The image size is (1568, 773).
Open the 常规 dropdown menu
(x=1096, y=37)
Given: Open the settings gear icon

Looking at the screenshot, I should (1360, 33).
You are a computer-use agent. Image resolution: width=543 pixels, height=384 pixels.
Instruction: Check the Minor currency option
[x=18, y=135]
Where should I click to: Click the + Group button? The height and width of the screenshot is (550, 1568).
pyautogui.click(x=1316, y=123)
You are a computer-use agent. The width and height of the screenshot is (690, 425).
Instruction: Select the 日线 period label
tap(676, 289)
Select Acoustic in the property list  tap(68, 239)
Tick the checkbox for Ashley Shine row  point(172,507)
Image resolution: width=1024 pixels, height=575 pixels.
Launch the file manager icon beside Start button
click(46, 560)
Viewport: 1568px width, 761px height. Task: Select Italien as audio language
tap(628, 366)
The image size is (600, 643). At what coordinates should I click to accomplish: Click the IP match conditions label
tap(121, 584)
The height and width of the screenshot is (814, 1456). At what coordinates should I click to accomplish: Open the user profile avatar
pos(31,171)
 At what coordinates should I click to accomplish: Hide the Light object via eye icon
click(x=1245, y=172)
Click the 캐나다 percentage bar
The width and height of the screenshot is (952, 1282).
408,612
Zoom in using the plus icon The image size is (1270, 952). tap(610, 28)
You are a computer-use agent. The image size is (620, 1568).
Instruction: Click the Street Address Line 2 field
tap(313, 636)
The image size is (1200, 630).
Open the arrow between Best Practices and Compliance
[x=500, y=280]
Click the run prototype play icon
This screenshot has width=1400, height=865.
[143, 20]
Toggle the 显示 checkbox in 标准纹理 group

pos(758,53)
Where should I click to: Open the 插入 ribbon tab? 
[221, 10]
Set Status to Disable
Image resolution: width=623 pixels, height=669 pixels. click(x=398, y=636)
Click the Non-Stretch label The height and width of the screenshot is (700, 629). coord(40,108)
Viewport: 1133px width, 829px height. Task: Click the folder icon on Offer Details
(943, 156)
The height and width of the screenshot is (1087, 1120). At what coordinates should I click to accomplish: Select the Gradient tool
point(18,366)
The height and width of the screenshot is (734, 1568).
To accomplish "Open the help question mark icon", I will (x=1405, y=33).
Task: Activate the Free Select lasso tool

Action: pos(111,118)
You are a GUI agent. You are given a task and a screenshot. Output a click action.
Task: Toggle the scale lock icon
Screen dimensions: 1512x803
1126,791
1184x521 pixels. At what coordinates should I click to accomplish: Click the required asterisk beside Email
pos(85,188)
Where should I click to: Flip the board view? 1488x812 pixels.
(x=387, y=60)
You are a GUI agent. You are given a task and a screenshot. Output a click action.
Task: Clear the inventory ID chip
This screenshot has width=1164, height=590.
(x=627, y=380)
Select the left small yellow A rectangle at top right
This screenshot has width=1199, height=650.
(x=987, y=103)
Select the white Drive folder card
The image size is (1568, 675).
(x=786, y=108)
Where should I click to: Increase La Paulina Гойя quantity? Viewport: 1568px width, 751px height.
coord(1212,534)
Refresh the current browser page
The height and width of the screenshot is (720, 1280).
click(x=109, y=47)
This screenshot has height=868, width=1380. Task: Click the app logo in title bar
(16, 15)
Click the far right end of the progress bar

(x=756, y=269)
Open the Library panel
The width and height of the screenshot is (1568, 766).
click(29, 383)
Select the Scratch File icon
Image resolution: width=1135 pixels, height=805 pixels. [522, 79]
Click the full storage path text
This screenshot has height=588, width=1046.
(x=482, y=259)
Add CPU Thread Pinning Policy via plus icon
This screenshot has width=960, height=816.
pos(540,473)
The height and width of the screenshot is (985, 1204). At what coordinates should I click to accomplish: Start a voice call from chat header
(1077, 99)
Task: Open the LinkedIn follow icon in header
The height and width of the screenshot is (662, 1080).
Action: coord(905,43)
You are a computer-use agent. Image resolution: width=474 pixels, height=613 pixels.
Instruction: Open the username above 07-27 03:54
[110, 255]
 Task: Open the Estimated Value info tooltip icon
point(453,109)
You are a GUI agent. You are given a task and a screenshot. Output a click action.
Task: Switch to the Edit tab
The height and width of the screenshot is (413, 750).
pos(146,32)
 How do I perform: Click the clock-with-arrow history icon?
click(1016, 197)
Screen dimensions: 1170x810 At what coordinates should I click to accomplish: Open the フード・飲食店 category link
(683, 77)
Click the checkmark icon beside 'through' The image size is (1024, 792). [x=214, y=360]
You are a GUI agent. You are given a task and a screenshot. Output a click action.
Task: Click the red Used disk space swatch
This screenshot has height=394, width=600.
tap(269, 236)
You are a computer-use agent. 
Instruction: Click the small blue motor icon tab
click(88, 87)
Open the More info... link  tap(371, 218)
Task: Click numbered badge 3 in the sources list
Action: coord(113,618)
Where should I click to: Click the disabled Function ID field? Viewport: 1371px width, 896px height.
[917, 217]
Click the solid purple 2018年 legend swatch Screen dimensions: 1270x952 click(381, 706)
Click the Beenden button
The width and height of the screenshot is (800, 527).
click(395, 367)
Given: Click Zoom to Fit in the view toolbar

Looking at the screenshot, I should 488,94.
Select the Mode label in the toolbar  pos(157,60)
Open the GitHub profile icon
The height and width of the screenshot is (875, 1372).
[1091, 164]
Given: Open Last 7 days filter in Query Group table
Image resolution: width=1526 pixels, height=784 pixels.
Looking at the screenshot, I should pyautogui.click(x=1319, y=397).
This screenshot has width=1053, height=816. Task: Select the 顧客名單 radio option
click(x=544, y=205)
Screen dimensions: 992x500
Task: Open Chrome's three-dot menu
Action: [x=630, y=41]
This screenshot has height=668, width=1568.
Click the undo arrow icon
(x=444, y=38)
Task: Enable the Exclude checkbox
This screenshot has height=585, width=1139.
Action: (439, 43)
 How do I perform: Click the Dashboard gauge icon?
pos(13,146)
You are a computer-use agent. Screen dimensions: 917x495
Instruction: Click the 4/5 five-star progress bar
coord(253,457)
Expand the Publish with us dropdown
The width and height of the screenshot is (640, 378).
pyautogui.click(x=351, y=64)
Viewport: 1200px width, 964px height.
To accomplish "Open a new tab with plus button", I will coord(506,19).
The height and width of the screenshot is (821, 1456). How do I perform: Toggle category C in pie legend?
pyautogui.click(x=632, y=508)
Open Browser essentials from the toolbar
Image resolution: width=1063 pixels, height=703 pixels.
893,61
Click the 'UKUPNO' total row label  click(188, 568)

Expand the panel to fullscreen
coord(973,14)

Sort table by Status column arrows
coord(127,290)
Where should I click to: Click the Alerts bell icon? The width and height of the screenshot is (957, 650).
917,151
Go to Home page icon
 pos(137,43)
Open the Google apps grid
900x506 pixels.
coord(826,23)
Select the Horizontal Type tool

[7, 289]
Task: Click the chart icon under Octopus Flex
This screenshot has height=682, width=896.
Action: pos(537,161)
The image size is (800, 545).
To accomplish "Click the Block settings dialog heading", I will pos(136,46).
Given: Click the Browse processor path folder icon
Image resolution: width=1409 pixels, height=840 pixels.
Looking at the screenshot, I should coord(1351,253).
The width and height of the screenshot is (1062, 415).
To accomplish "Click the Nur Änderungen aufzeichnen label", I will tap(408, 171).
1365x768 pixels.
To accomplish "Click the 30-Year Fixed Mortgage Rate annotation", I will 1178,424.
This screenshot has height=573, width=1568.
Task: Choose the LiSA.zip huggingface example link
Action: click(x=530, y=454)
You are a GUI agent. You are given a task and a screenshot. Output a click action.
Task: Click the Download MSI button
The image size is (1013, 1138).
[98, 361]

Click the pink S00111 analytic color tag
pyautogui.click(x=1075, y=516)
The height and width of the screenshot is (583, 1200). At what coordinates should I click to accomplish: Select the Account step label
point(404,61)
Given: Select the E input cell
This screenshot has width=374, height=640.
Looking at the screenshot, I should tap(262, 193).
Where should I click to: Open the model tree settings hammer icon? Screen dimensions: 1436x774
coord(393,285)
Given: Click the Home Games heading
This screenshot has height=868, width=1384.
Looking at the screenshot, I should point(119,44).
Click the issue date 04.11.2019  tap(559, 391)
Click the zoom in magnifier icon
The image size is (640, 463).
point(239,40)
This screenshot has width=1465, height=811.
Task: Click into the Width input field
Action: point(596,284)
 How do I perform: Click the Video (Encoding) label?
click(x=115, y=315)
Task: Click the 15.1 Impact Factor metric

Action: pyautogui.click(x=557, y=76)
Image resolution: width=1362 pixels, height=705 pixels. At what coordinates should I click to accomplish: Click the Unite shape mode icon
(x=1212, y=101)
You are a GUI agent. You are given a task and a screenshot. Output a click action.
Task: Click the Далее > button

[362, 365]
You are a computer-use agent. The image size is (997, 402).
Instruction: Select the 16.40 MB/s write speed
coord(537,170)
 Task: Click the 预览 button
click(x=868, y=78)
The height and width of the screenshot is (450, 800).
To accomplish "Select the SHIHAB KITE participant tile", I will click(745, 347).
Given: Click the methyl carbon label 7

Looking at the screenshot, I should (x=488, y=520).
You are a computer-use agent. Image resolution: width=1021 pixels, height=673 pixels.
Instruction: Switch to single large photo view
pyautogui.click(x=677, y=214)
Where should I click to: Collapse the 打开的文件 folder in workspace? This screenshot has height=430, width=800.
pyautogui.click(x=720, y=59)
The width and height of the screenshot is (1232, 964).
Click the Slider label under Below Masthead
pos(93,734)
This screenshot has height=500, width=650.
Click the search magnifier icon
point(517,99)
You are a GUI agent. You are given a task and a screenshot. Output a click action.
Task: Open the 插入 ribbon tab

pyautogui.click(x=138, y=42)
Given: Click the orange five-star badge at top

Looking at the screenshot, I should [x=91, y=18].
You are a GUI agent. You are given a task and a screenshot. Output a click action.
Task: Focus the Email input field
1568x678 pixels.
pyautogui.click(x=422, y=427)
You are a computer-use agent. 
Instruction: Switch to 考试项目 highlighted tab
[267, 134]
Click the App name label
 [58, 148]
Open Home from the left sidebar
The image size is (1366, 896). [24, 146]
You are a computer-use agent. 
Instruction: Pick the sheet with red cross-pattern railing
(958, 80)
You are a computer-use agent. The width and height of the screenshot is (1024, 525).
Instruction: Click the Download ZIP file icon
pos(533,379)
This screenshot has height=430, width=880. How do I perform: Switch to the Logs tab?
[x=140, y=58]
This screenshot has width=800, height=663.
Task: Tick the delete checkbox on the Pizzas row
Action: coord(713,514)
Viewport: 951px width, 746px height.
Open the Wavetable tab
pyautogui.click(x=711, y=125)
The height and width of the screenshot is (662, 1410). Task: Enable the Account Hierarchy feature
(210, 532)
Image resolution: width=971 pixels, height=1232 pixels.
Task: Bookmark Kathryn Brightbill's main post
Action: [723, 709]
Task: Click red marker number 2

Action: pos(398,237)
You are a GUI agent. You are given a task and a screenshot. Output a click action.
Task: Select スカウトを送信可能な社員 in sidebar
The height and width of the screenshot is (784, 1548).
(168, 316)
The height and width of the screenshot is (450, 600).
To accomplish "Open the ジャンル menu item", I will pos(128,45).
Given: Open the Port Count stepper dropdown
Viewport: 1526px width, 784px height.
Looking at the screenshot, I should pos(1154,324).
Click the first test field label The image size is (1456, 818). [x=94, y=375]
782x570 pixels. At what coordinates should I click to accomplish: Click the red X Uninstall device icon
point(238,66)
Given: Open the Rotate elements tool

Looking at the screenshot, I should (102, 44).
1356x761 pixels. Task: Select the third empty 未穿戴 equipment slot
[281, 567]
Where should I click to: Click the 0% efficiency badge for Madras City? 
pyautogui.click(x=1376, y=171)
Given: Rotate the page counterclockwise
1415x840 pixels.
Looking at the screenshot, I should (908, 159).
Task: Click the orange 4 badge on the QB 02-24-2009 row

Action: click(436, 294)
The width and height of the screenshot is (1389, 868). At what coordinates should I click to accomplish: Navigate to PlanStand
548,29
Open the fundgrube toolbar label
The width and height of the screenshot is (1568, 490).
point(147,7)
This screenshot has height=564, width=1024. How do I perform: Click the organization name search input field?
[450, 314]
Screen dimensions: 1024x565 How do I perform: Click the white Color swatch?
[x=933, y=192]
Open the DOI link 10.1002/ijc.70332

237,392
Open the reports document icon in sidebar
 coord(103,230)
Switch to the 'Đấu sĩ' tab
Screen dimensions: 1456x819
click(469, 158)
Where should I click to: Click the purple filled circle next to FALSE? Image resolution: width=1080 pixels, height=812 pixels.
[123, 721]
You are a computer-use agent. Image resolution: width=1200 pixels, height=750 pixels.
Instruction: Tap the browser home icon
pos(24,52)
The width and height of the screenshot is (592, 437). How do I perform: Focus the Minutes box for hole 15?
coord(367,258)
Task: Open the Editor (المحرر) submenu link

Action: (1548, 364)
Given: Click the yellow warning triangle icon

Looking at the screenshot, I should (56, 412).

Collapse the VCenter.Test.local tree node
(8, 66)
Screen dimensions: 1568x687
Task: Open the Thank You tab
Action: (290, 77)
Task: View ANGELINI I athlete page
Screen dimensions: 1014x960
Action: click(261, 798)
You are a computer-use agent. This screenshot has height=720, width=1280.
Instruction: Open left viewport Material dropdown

· · · · ·

### Required action
Work through the material and count the lines containing "plus". Answer with the number alone.

### Reply to the task
3